Jim Marous’s latest digital banking report is out and, well, it ain’t pretty. “While there is an almost universal awareness of what needs to be done to digitally transform financial institutions, research from the Digital Banking Report shows that the progress is still slow to non-existent at most organizations. This is a recipe for failure in today’s banking ecosystem,” the financial industry strategist sums up. Sounds fair, considering the report’s key findings, most importantly that retail banking transformation is stuck in infancy stage and the majority of banks still haven’t leveraged advanced technologies, such as robotics, design thinking or artificial intelligence.

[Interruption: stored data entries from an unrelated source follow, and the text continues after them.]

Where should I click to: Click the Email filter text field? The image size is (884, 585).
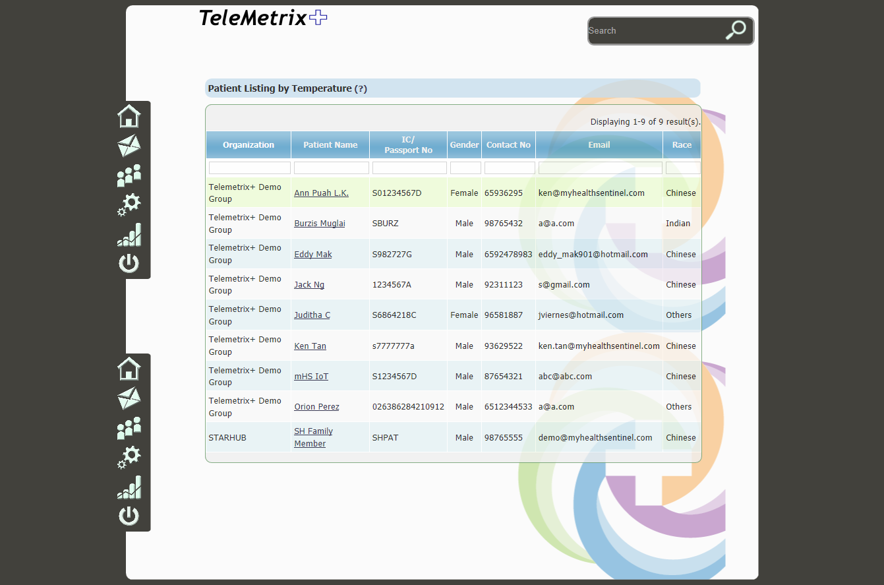pos(600,168)
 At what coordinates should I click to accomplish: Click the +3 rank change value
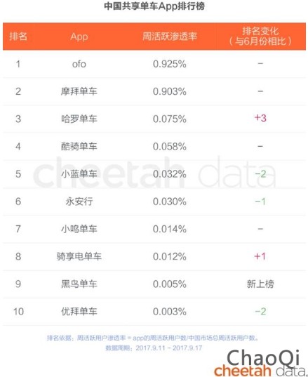[x=260, y=118]
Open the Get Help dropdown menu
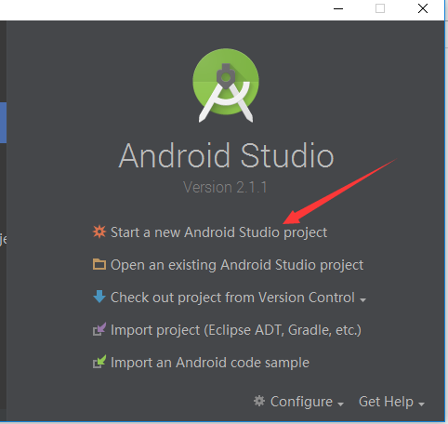This screenshot has width=448, height=424. (386, 402)
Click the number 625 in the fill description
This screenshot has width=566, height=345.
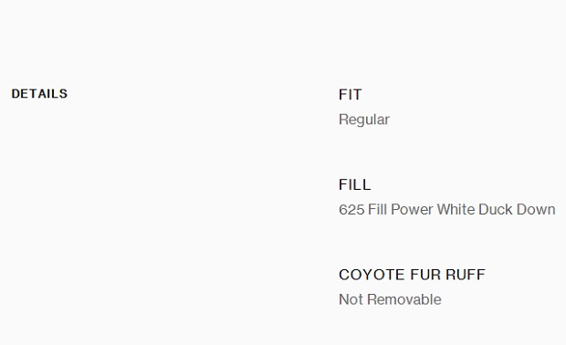pyautogui.click(x=351, y=209)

Here’s our problem with that: when it comes to going digital, half-baked efforts won’t get banks anywhere. “Do… or do not. There is no try,” Yoda instructs Luke in The Empire Strikes Back in a lesson that rings just as true for banks today.
“Before the digital age, people had to go to a branch and talk to a bank teller to do their banking business. While the teller took care of whatever issue needed to be taken care of, they learned a lot about the customer through their finances. Based on that information, tellers would offer them products and services they might need. In other words, banking products were sold entirely through personal connections,” Gellért Vinnai, W.UP’s head of product management explains. “With the advent of digitalisation, however, there have been fewer and fewer reasons for people to go to branches so the personal aspect of their relationship with banks have almost completely disappeared.”
So what happened with all that valuable information tellers used to look at to find out what products to offer to customers? It’s still there. Except, without the right data analytics tools, it’s pretty useless.
“Artificial intelligence helps banks rebuild this personal relationship with customers in the digital space using advanced data analysis. With AI tools, they can learn about people as much as possible, the same way bank tellers would do. Or better,” Gellért explains. So, as out-there as it sounds, using machines to personalise human interactions is nothing new. Neither is the technology. Machine learning algorithms are no different to statistical algorithms that have been around for decades. What changed is that we have better access to them, thanks to the rapid development of IT infrastructures and the exponential growth of available information. “Today, we have the means to translate huge amounts of transactional and other customer data into business insights in no time.”
So how to get started with implementing AI and ML within a banking organisation? Gellért swears by a three-step process. “The first step should always be a thorough data cleansing. Get rid of irrelevant or inaccurate records and make sure that what you’re left with is quality data that algorithms can make sense of,” he advises. Once you’re done with preprocessing, you can move on to turning data into actionable business information. “In W.UP’s case, this means data enrichment. We categorise and cluster information and then build customer profiles. Customers are micro-segmented according to their demographic differences but also based on their habits in terms of shopping, travel, sports, entertainment and so on.”
The last step of the implementation process is making these insights work for you. Instead of having to rely on bank employees to segment customers in their head and pick the right offer for them, banks at this point can run algorithms to create micro-segments or even segments-of-one through digital interactions and then laser-target customers with their products. But that’s not all. Gellért adds: “Not only can machine learning algorithms personalise banking offers and digital experiences but they can also help with product development. They allow banks to spot and monitor use patterns among customers and tailor banking products to their very needs.”